## Work instructions
Return the lines of the data below exactly. Start at the first and end with the line containing "CHUK (311, 1212)".
---- Data to process
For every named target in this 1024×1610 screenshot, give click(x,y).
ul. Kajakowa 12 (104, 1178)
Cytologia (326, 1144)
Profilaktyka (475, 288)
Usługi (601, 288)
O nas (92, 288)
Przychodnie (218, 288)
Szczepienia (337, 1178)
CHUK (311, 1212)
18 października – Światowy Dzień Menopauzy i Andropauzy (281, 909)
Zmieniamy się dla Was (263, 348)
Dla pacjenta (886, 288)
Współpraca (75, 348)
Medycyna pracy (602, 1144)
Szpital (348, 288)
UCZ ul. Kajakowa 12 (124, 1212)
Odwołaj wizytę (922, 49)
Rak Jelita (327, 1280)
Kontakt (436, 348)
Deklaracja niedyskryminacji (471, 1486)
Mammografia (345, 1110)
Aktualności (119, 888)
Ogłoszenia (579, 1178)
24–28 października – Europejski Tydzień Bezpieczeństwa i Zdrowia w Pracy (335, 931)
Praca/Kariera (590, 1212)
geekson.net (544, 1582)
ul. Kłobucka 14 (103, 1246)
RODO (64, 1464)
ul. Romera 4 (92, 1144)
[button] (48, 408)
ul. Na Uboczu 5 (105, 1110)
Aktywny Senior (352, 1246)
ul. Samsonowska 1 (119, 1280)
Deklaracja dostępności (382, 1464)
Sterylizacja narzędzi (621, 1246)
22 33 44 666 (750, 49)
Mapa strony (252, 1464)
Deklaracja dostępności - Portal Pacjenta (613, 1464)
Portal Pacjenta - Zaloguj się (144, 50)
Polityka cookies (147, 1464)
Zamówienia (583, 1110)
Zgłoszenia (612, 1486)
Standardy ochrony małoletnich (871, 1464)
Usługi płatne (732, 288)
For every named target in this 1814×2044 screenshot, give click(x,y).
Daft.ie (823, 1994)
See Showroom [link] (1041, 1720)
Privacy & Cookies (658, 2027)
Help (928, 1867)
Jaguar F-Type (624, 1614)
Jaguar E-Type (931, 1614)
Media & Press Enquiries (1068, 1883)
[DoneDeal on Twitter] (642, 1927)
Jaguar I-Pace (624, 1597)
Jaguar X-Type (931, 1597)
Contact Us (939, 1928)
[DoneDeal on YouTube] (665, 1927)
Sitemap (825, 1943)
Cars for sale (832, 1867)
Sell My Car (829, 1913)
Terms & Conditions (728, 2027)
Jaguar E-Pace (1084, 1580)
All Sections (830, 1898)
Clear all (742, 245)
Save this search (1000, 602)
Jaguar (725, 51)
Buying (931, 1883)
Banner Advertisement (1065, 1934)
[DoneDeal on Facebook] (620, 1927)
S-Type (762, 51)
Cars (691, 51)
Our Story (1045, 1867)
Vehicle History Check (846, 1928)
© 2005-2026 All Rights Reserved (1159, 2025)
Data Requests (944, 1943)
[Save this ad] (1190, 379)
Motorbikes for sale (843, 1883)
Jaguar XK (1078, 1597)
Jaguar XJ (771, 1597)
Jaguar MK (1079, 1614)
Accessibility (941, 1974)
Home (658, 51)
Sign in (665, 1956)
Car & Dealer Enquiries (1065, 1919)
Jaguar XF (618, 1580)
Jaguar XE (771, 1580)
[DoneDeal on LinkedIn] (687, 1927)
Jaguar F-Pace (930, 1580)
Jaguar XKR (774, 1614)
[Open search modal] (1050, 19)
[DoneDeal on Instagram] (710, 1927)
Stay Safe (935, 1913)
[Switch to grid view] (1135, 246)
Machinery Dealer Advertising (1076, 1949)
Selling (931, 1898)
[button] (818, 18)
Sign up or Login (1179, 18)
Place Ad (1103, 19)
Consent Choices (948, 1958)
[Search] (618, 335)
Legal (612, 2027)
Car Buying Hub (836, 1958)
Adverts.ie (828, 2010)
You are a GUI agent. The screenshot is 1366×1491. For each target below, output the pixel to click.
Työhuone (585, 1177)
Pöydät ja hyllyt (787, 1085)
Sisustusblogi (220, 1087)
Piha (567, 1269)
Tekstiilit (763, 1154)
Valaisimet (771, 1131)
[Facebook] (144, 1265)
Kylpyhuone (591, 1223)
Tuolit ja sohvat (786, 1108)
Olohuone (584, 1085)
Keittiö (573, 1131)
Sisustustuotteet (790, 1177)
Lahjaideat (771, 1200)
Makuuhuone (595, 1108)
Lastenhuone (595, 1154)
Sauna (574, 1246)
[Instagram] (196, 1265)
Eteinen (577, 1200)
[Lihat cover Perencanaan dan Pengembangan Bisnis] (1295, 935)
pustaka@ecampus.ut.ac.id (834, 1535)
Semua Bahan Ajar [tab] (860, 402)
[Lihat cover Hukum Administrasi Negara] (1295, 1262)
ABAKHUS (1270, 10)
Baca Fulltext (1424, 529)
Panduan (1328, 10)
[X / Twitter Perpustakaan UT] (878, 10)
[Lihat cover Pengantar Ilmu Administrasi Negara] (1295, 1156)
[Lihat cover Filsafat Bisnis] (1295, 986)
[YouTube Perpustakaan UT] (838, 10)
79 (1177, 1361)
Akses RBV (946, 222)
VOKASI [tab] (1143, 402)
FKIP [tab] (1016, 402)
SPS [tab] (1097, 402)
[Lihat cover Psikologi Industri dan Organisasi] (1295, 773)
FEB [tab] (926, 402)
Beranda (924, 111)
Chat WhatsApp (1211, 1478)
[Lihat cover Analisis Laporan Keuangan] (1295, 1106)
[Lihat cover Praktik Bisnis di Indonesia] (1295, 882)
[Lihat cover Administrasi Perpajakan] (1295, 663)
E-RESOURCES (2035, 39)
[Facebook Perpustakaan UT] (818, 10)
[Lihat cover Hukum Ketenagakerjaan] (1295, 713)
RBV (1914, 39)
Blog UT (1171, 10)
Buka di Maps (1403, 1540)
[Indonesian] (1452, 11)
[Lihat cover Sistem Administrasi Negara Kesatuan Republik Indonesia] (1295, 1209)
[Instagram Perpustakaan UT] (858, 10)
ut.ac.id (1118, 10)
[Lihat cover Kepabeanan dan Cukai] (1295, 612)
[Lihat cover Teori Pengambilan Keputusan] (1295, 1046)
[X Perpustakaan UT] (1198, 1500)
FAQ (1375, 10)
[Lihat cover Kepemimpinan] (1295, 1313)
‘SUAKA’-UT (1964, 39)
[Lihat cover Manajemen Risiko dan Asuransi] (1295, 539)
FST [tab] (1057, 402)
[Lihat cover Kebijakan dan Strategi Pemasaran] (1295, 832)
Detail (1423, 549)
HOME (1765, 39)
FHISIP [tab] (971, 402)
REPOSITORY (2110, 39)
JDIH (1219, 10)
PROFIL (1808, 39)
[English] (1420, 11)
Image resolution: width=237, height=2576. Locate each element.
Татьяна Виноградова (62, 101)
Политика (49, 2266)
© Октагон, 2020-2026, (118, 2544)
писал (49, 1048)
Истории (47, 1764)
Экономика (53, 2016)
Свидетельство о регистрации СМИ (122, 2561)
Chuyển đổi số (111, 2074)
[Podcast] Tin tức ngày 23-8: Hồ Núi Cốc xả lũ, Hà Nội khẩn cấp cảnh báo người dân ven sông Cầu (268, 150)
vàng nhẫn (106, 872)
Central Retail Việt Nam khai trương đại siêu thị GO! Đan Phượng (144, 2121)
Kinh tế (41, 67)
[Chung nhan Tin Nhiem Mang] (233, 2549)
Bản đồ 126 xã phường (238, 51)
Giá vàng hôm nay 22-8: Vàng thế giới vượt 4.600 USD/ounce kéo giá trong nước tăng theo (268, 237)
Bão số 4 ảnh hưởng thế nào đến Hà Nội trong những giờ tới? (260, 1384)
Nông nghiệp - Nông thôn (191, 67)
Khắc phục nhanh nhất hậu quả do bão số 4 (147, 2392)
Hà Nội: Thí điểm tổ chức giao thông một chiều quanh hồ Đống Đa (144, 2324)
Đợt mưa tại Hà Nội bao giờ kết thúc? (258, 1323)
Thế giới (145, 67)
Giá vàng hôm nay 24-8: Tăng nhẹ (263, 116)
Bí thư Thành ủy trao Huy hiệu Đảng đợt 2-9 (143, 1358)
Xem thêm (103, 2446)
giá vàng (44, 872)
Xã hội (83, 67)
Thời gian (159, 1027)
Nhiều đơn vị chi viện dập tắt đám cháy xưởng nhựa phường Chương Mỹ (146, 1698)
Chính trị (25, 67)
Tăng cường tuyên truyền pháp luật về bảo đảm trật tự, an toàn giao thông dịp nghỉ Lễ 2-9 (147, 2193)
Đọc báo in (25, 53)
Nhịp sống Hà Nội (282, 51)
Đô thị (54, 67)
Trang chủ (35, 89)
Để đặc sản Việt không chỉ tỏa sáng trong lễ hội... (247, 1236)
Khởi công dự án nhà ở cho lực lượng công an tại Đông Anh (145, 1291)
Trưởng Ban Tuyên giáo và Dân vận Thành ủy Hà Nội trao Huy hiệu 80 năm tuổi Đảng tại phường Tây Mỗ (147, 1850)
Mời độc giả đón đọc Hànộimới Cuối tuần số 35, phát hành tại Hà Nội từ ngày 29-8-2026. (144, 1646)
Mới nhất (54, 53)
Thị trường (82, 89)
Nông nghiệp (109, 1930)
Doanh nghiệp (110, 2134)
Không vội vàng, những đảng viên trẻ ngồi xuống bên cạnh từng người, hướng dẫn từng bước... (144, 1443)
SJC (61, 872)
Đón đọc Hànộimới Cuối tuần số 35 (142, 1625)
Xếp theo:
--------
## Written reply
For every named target in this 1024×1610 screenshot, give click(x,y).
ul. Kajakowa 12 (104, 1178)
Cytologia (326, 1144)
Profilaktyka (475, 288)
Usługi (601, 288)
O nas (92, 288)
Przychodnie (218, 288)
Szczepienia (337, 1178)
CHUK (311, 1212)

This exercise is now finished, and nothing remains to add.